Two years later, Johnny Clem would be allowed to enlist. On May 1, 1863 Johnny officially became a musician in Company C, 22nd Michigan. A nurse describes Johnny Clem; “was a fair and beautiful child…about twelve years old, but very small for his age. He was only about thirty inches high and weighed about sixty pounds.” Johnny Clem was one of the youngest soldiers for either the Union or Confederate armies, to fight in the Civil War. Johnny would go on to fame in the Civil War, and make the army his career.

It has been common for Johnny Clem to also be known as “Johnny Shiloh.” A story goes that young Clem was at the 1862 Shiloh battle and his drum was broken by an artillery projectile, and then he picked up a gun for the fight. This story was very popular and eventually a poem, a play, and a song were all named “The Drummer Boy of Shiloh.” Clem at Shiloh however, is questionable history.

There were others who claimed to be the actual “The Drummer Boy of Shiloh,” but a study by the National Park Service showed Clem to be the most likely one. Clem’s service indicates he was with the 3rd Ohio, the 22nd Michigan, and the 22nd Wisconsin. The trouble is, is that the 3rd Ohio was not at Shiloh, and the 22nd Michigan, and the 22nd Wisconsin were not organized until after Shiloh.
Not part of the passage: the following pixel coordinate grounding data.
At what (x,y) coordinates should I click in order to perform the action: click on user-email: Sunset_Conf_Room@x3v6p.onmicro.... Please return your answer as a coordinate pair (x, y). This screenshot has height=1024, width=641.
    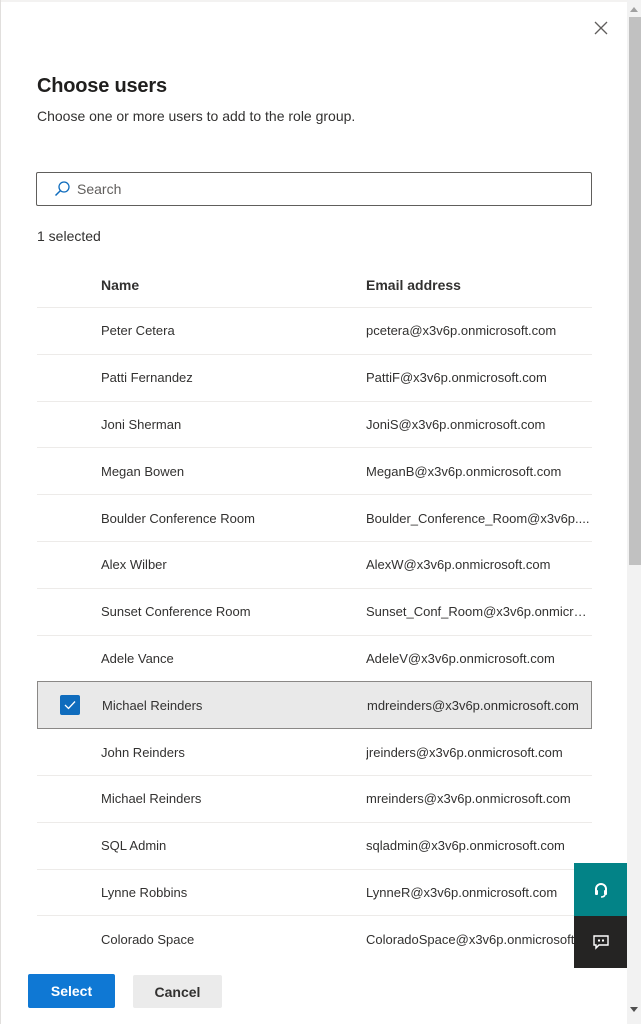
    Looking at the image, I should click on (478, 612).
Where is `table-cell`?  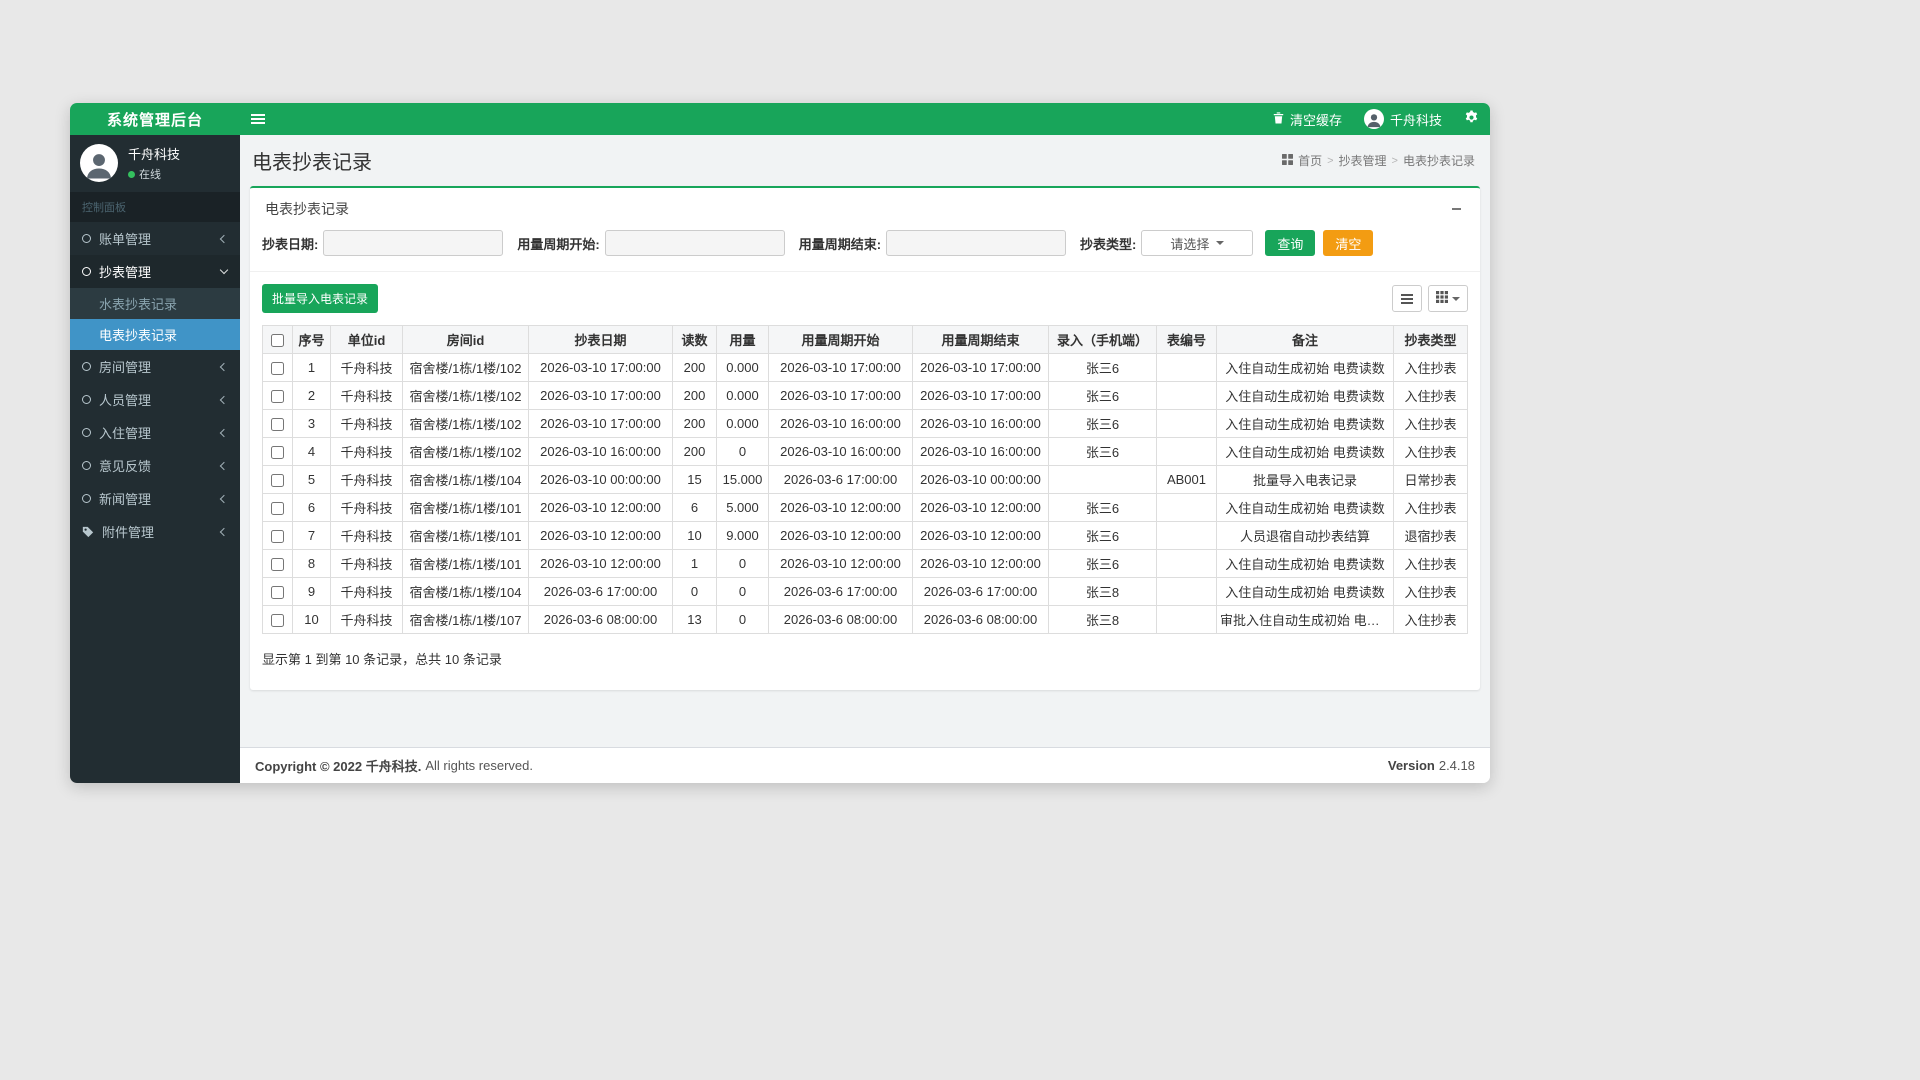 table-cell is located at coordinates (1186, 452).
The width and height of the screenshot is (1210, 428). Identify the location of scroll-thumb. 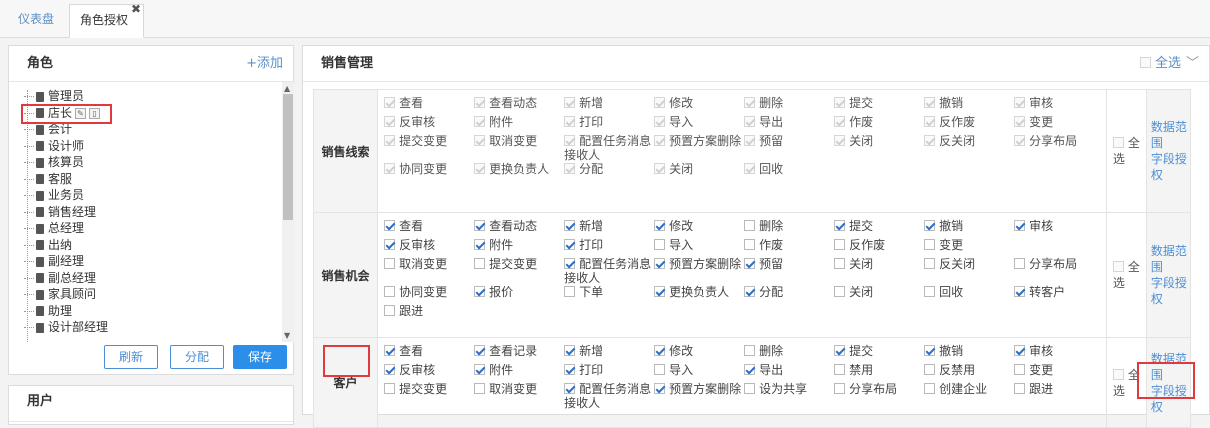
(288, 157).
At this time, Johnny Clem was not yet officially a soldier, he was a young boy dressed up as a soldier trying to play the drum. He would not have been reassigned to any units that were at Shiloh. This writer will leave it up to the reader to decide if Johnny Clem is also Johnny Shiloh. We will see that there is no reason to doubt Johnny Clem’s bravery.

At Chickamauga on September 20, 1863 Johnny Clem rode to the front of the battle on an artillery caisson, carrying along his cut-down rifle. As the course of the battle played out, the Union troops had to retreat and during this a Confederate colonel encountered young Clem and demanded his surrender. Johnny Clem halted as if to comply, but then raised his cut-down rifle at the enemy officer and fired, wounding him.

On learning of Johnny’s exploits, General George H. Thomas promoted Johnny to the rank of lance corporal. Newspapers told Johnny Clem’s story and he gained celebrity status, becoming known as “The Drummer Boy of Chickamauga.”

In October, 1863 Johnny Clem was detailed as a train guard in Georgia when Confederate cavalry captured him. Johnny was freed two months later during a prisoner exchange, but the Confederate newspapers used his capture to ridicule the Union with this barb; “what sore straits the Yankees are driven, when they have to send their babies to fight us.”

Johnny Clem was assigned to General Thomas’ staff as a mounted orderly in January, 1864. During the Atlanta Campaign, young Johnny was twice wounded. On September 19, 1864 he was discharged from the army. President Grant gave Johnny Clem an appointment to West Point, but Johnny had spent his youth and times as a soldier. His lack of formal education prevented him from passing the West Point entrance exam.

President Grant came through for Johnny Clem again by making him a second lieutenant of the 24th Infantry, a unit of black soldiers, in 1871. Johnny thus began his second army term. He advanced to the rank of colonel in the Quartermaster Corps. Clem was able to remain on active duty long enough to become the last Civil War veteran still on duty in the Armed Forces.

John Lincoln Clem completed his military career when he retired in 1916. At his retirement, a special act of Congress made him Major General John Clem. He passed away at age 85, and is buried at Arlington National Cemetery.

A history of the Civil War is incomplete, unless it includes Johnny Clem’s story.